• Please review our updated Terms and Rules here

Finding suitable replacement stepper motors

Bill-kun

Veteran Member
Joined
Nov 2, 2020
Messages
685
Location
Michigan
I have at least a couple hard drives that would be functional if the stepper motors would work. I have learned essentially how stepper motors work, but I have no idea how to spec one so I can find a suitable replacement. The two I want to focus on are both from WD93044-A hard drives, 43 MB., 1990. The stepper motors are identical sizes but different brands/models. The one motor that does have a label says:

0829
59-004020-000
MSJC400A71
Sankyo Japan

I appreciate any advice on specking stepper motors and sites to order them from.
 
It's been awhile, but as I recall, the relevant parameters are, of course, voltage and current ratings, step angle (degrees per step), maximum step rate, number of wires (3 (rare), 4 or 6) and, of course, physical configuration. That's off the top of my head and I'm sure that I've forgotten something.

A word of warning--some of the hard disk drives use a "ballistic seek" to cover longer distance seeks, taking into account the mass of the head+motor assembly. The characteristics are usually programmed into the MCU running the drive mechanicals. It's possible that substituting a stepper with different mass might run afoul of that.
 
Are the stepper motors you have dead or burned out? Or are they just stuck? Applying a couple of drops of light machine oil to the bearings and working them back and forth gently can often bring them back to working order.
 
If the motors are actually dead (rare, more like stuck) then these HD's are cheap on ebay so maybe look for one as a 'for parts'.

The next issue is removing and refitting without damaging the platter. I don't know how they drive through the casing, so you might have to go internal and removing the head drive from a multi-platter drive might be, err, challenging ?
 
I already bought the second drive as "for parts" to try to salvage the stepper motor from it. I couldn't get the stepper motors to move in the installed-in-the-computer condition. I used 3-in-1 bearing oil on them, a drop or two a day for days, but no change. This is a small project I started months ago and am trying to finish to not only give closure and make at least one of the drives usable, but also learn something (stepper motors and their specking) to hopefully make myself self-sustaining in that matter.

It sounds like the industry standard size of stepper motors either don't exist (each application is a custom motor design) or there are so many standard sizes that it's like an ocean of them. Can the numbers on the label that I gave above help?

I've already removed one of the motors (yes, had to open the platter chamber to undo the nuts on that side--ugh). That same motor is currently disassembled. I couldn't find anything mechanically wrong with either of them, including sticktion.

Is there a failure mode for the stepper motors that is electrical that I'm not aware of?
 
It's been a long while since I worked on disk drives....
As I recall the motor driver failure was common. Usually one phase shorts and always powers one winding on.
If you can move the rotor with power off but the motor doesn't move with power on it may be the driver.

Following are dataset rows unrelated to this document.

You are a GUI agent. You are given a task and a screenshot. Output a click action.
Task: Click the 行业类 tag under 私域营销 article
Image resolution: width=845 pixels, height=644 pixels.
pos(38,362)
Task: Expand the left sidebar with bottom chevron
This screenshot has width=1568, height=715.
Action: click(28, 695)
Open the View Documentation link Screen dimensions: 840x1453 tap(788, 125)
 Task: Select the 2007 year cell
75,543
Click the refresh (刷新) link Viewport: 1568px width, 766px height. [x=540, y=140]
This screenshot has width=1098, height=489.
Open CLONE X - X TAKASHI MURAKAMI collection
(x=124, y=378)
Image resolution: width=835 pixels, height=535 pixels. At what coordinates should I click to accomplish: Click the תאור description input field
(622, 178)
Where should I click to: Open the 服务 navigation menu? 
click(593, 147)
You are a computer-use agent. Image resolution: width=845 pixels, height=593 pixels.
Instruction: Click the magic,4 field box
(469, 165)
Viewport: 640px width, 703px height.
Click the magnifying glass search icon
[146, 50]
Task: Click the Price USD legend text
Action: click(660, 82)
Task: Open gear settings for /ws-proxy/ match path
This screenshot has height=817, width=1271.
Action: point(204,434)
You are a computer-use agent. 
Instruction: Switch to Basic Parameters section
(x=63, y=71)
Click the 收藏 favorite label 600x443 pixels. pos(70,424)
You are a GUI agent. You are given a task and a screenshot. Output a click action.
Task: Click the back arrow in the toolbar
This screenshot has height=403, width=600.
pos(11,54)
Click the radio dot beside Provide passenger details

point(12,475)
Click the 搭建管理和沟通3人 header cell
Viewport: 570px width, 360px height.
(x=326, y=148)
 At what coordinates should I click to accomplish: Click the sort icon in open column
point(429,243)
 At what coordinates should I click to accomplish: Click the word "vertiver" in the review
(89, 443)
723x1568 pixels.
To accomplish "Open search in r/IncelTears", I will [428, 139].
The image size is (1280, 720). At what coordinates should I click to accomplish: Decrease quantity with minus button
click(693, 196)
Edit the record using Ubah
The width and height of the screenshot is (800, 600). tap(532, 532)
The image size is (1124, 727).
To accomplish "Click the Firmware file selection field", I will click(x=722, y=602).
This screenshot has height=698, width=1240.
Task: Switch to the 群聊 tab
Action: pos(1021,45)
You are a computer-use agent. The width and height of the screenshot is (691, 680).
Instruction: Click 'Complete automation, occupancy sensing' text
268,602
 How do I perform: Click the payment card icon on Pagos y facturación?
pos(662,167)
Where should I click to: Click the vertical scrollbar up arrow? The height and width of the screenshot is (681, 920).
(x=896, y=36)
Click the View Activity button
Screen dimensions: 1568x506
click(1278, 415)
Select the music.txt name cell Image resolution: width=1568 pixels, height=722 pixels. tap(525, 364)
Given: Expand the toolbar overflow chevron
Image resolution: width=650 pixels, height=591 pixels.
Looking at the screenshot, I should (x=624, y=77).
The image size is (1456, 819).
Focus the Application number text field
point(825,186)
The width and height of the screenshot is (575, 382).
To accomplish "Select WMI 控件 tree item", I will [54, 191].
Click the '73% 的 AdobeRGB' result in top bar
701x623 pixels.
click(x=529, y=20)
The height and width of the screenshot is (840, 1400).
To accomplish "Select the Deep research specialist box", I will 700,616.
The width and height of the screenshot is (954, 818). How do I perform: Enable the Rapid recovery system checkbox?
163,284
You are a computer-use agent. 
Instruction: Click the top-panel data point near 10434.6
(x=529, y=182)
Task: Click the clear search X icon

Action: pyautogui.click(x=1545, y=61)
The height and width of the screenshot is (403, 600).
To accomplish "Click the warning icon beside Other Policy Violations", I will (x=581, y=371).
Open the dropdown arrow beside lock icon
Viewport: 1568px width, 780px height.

Failure of the stepper motor was rare and mostly dry bearings or an open winding.

joe
 
Remember the platters are very very sensitive to anything. Just touching them is enough to cause a head crash when spinning.

If you have in anyway got dust on them, then the only thing you can do is set them spinning without the head driving in. You might be lucky and fling any contamination off.

I must admit, unless there is something essential on these drives, evenI would give up on them.
 
Okay, I guess I myself will put them up for sale as for-parts-only. Darn. At least they are a matched set, so whoever gets them will have parts from both to work with.
 
Hello
The stepper motors you are looking for are "12volt 1.0amp 1.32ohm 400 step/rev"
I have removed a number of them from old drives and given them to the school for the science class.

As mentioned above, it is extremely difficult to replace these without crashing the heads... :(

CM
--------------------------------------------------------------------------------------------------------------------------------------
There are only 10 types of people in the world – those who understand binary, and those who don’t.
WEEKS of Programming can save HOURS of planning !!!
There is nothing like the Smell of Molten Projects in the Morning !!!
 
The stepper motors you are looking for are "12volt 1.0amp 1.32ohm 400 step/rev"

Thank you! Is there a model number or site that I can go to order more if I need?

Other thoughts: Is there a good YouTube video or website article that tells how to diagnose and repair a stepper motor driver? Since this topic came up, I suppose I'd like to learn that if I can. No sense worrying about ruining the hard drive contents now, I guess, if I mess up.